§ Opgaven
A) Naar welke twee terreinen moet volgens Caroline Nagtegaal-van Doorn in de brontekst hieronder op dit moment met name EU-geld gaan?
B) Noem alle eigennamen die in de brontekst hieronder voorkomen, elke naam één keer.

§ Brontekst
'''
Voor de VVD is Europa een samenlevingsverband van meerdere lidstaten, waarbij het van belang is dat alle lidstaten hun zaakjes op orde hebben. Dit brengt een sterke economie met zich mee en voorkomt dat andere lidstaten moeten bijspringen als een lidstaat een tekort heeft. De EU is daarnaast ook een kenniseconomie waar vrij ondernemerschap de ruimte moet krijgen. De VVD is gericht op handel, een open grenzen beleid en is kritisch op de EU-begroting: ‘Waar moet EU-geld naar toe?’ Volgens Caroline Nagtegaal-van Doorn moet op dit moment met name EU-geld naar defensie en innovatie. Met betrekking tot de ontwikkelingen in China lijkt er sprake te zijn van een liberale paradox. Alhoewel de VVD staat voor een open economie en interne markt, wil het samenwerken en handel drijven met China dat een gesloten economisch systeem heeft.
'''
§ Verzameld materiaal
'''
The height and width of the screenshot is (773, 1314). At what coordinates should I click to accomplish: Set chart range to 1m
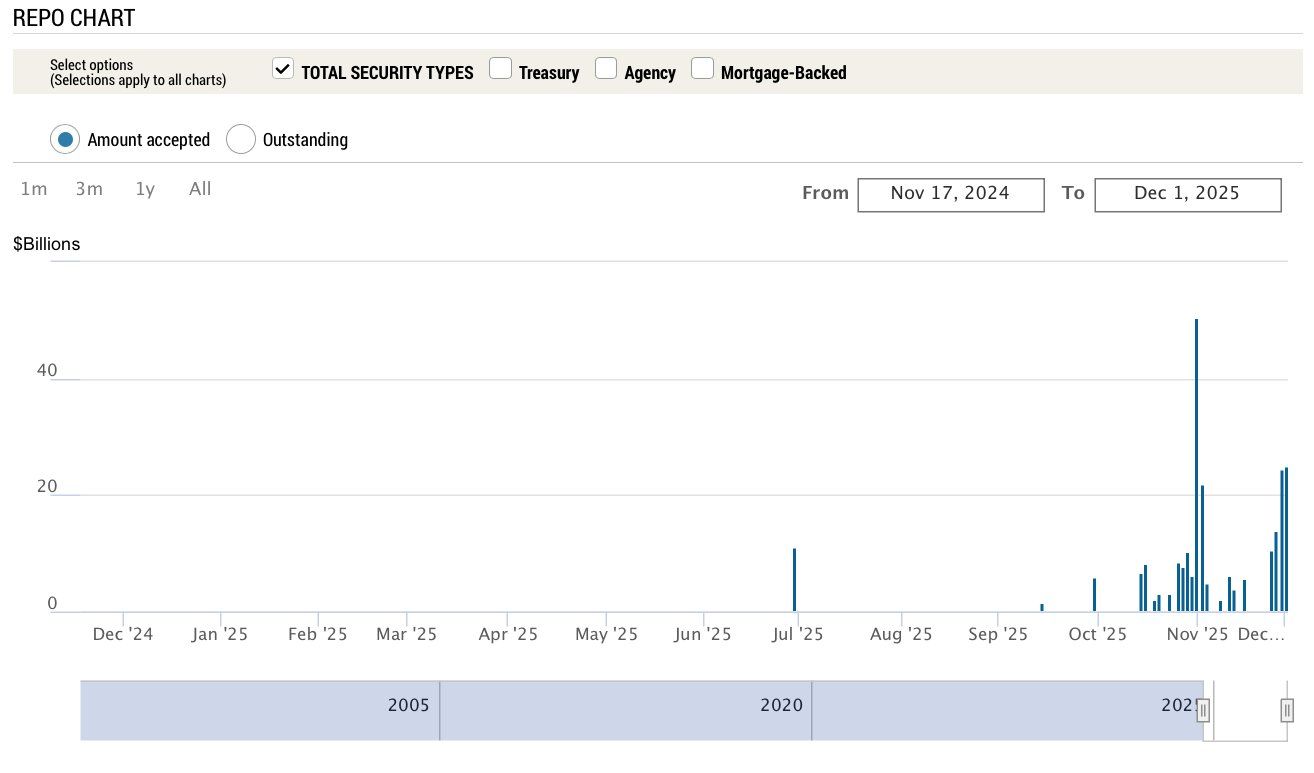(x=34, y=189)

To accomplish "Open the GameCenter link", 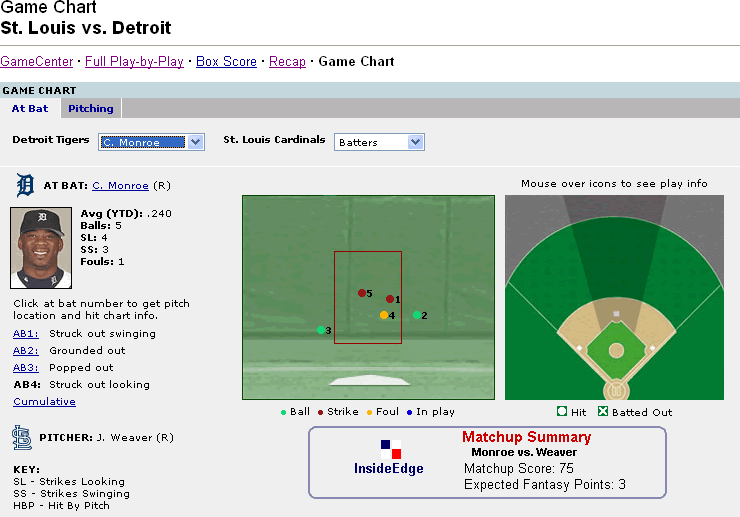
'''
§ Uitwerkingen
A) Naar defensie en innovatie.

B) VVD, Europa, EU, Caroline Nagtegaal-van Doorn, China